Investing.com - Copper prices edged higher on Tuesday, but remained near the previous session's six-year low as investors continued to monitor movements on China's volatile stock market.
Copper for September delivery on the Comex division of the New York Mercantile Exchange tacked on 1.4 cents, or 0.59%, to trade at $2.368 a pound during European morning hours.
A day earlier, copper tumbled to $2.336, a level not seen since June 2009, before ending at $2.353, down 2.9 cents, or 1.22%.
The Shanghai Composite took investors on a roller coaster ride on Tuesday, plunging nearly 5% after the open, only to rebound into positive territory ahead of the midday break, and then drop again in afternoon trade to end down 1.7%.
The People's Bank of China said in a statement before the market opened Tuesday it would act to stabilize market expectations.
On Monday, the Shanghai Composite tumbled 8.5%, the biggest one-day drop since February 2007, amid reports that government buying of stocks and securities has slowed.
Equity markets in China plunged sharply earlier this month, forcing policymakers to intervene and provide measures to boost liquidity and calm investors.
Market players are concerned that the plunge in the stock market could spread to other parts of the Chinese economy, triggering fears that the Asian nation's demand for the industrial metal will decline.
China is the world’s largest copper consumer, accounting for almost 40% of world consumption last year.
Elsewhere, gold futures for December delivery shed $1.50, or 0.14%, to trade at $1,095.40 a troy ounce, while silver futures for September delivery dipped 1.5 cents, or 0.1% to trade at $14.59 an ounce.
Investors were looking ahead to the Federal Reserve’s monetary policy statement on Wednesday for any fresh indications on when it may start to hike interest rates.

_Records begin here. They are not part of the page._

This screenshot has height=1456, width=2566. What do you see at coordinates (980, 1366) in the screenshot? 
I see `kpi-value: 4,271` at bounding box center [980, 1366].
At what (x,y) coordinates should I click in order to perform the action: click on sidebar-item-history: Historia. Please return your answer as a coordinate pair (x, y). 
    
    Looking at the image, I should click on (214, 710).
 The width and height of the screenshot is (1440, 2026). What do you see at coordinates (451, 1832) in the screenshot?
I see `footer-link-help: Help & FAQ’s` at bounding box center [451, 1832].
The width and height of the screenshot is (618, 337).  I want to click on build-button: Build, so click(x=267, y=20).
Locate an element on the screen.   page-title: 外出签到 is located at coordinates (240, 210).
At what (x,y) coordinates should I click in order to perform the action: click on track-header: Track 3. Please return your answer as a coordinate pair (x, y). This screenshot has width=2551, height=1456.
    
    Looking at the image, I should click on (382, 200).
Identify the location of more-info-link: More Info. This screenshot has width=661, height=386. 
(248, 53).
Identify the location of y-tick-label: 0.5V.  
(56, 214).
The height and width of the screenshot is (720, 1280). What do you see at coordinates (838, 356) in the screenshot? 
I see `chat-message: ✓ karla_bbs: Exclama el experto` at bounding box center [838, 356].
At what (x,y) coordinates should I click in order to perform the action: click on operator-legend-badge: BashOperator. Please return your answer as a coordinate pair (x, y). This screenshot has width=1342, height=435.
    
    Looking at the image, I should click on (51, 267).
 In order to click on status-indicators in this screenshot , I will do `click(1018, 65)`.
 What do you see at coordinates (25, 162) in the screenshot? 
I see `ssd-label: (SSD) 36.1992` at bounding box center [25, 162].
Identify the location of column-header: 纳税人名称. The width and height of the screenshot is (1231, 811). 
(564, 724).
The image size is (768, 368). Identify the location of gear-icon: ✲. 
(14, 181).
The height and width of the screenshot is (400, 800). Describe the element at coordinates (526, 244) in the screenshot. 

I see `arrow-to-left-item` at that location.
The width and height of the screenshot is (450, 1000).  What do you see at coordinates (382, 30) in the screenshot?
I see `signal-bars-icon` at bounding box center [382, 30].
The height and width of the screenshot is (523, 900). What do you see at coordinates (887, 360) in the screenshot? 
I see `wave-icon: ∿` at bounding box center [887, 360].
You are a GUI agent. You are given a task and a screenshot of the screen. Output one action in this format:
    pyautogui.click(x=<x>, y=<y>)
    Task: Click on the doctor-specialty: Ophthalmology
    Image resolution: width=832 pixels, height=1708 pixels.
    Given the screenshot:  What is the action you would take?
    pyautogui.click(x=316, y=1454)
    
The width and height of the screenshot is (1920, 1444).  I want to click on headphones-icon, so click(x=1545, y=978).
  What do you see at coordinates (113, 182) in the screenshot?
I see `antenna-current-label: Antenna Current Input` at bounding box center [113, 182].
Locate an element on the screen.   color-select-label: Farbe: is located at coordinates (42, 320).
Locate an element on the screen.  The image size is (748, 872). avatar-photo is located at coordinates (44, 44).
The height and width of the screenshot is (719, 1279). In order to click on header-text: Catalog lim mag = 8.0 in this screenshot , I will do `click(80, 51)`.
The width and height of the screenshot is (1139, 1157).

Gold has been under heavy selling pressure in recent months amid speculation the Federal Reserve will raise interest rates for the first time in nine years as soon as September.
Expectations of higher borrowing rates going forward is considered bearish for gold, as the precious metal struggles to compete with yield-bearing assets when rates are on the rise.
The U.S. dollar index, which measures the greenback’s strength against a trade-weighted basket of six major currencies, was up 0.18% to 96.80 early on Tuesday, moving off Monday's lows of 96.36.
The dollar has been boosted in recent weeks by mounting expectations that the U.S. central bank could raise rates as soon as September if the economy continues to improve as expected.
Meanwhile, formal talks between Greece and its international creditors on a new bailout package are underway.
A new agreement must be reached before August 20 when Greece must repay more than €3 billion to the European Central Bank.